To the left you see PUMA’s well-known trademark. To the right you see the trademark that DK COMPANY has applied for.
Photo credit: The Danish Patent and Trademark Office.

Three attacks

In the decision of the Danish Patent and Trademark Office, the board assessed both the trademarks as they were applied for and registered as well as how the conflicting trademarks were to be placed on shoes.

The board found that PUMA’s trademarks were more compact and had a more fluctuating path than DK COMPANY’s trademark. In addition, the board found that the trademark applied for could not be placed on a shoe, where the shape leads backwards in the same way as it does on PUMA’s trademarks.

Thus, the Board concluded that the brands have different modes of expressions and are not confusingly similar. In other words, PUMA could not prevent DK COMPANY’s trademark from being registered.
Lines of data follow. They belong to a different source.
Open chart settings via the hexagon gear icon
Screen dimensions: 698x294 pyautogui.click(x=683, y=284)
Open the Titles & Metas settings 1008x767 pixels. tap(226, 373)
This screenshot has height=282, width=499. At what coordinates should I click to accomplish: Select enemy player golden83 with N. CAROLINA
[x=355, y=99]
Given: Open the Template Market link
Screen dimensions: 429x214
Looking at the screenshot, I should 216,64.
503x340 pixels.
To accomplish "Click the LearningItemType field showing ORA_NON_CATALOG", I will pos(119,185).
Therefore, PUMA chose to appeal the decision to the Board of Appeal for Patent and Trademarks.

The Board of Appeal concluded that the Danish Patent and Trademark Office should not have assessed the case in relation to the possible placement of the marks. However, the Board of Appeal did agree that the marks were not confusingly similar.

PUMA could thus not get the Board of Appeal’s word to prevent DK COMPANY’s trademark. Once again, PUMA chose to appeal the decision – this time, they went to the Maritime and Commercial High Court. On 4 July 2019, they too rejected that the trademarks in question were confusingly similar. The period allowed for appeal is still open, and it will be exciting to see whether PUMA appeals the decision yet again.
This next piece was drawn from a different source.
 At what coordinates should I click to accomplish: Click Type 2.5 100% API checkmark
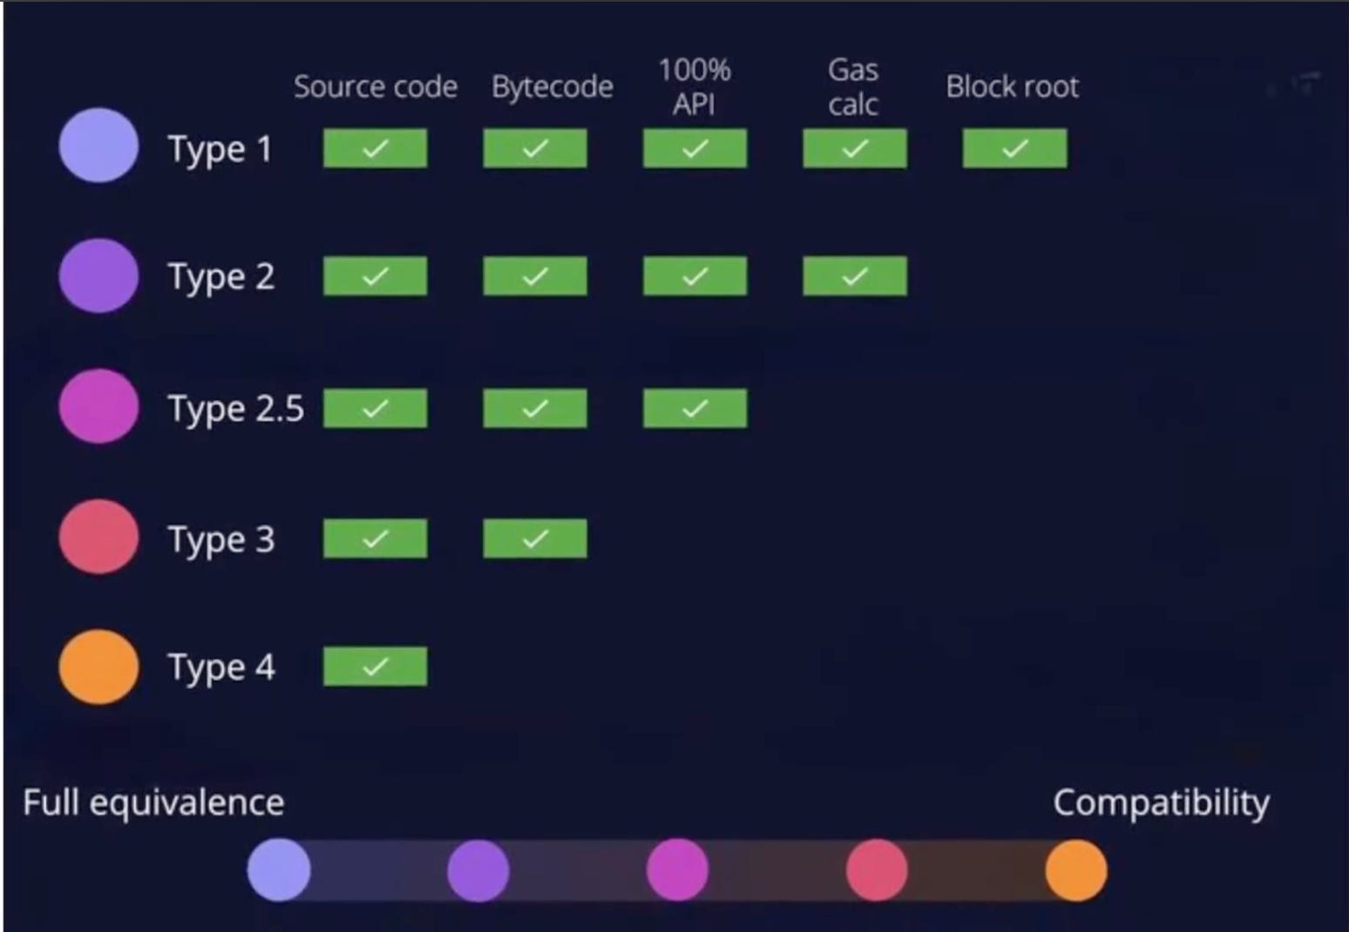[695, 409]
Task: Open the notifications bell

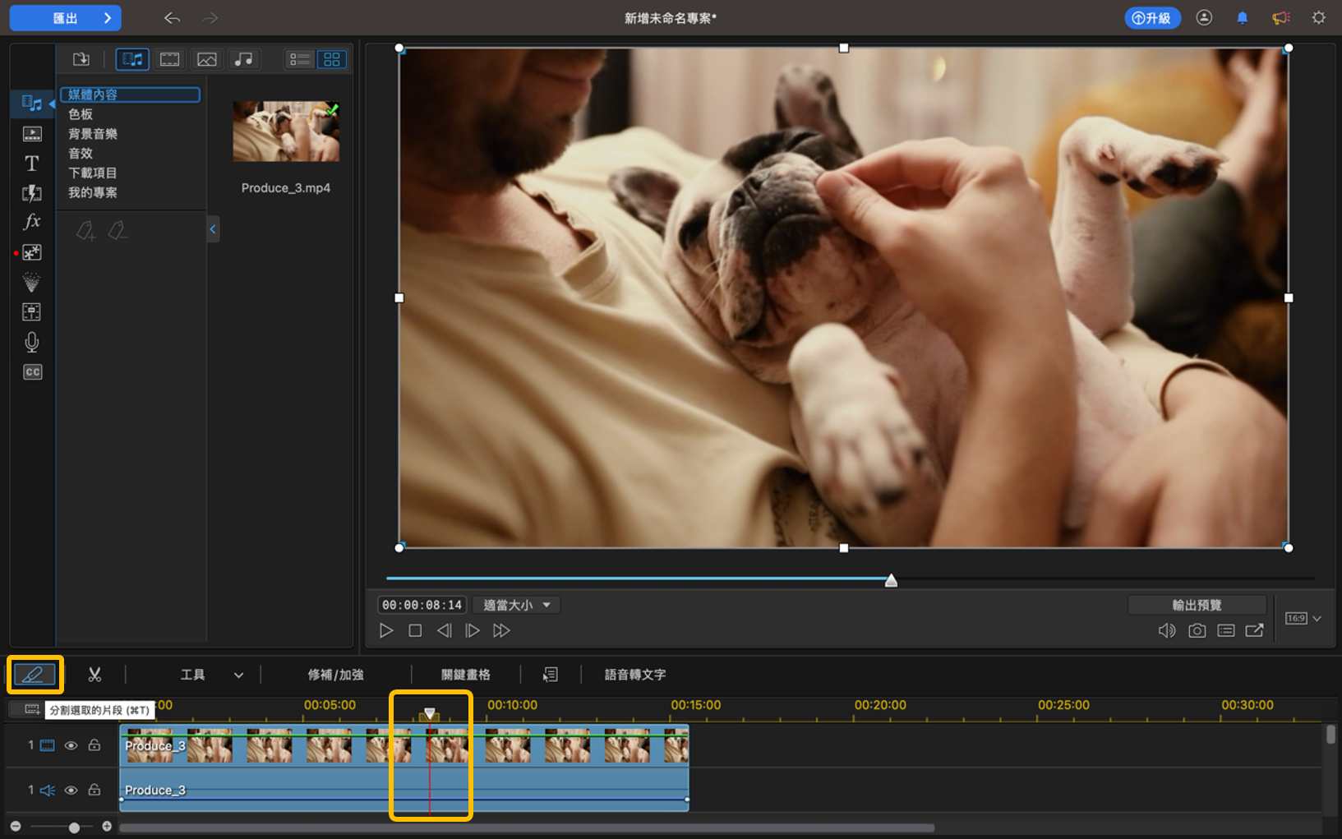Action: pyautogui.click(x=1242, y=18)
What can we learn from this?

None of the conflicting trademarks are applied for with images of how they are to be placed on e.g. a shoe. It is therefore unusual why the placement of the marks is even addressed in the first decision.

Further, it is interesting that there has been a specific focus on how the brands can be placed on shoes, even though PUMA’s brands include more goods than just shoes.

The board must relate to how the labels are shown in the register – not how they can be used on the market. This is probably the reason why the Board of Appeal and subsequently the Maritime and Commercial High Court rejected the criterion of any placement of marks on shoes.

If the trademarks had been applied for with a display of their placement on shoes, the situation would be different. Then the placement would in fact have to be included as a criterion in the assessment by the Board of Appeal and the Maritime and Commercial High Court.

This case can teach us that the manner of how the mark is depicted in the trademark application is crucial, since board decisions are based strictly on the application and in relation to the goods and services that are mentioned herein. How firms use their trademarks in the market is in general something to be assessed according to the Marketing Act.

The decision thus illustrates the importance of thinking through many different options when applying for a trademark, as it can have decisive significance for the assessment in a possible conflict case. The advice you receive at the time of application can therefore be quite important.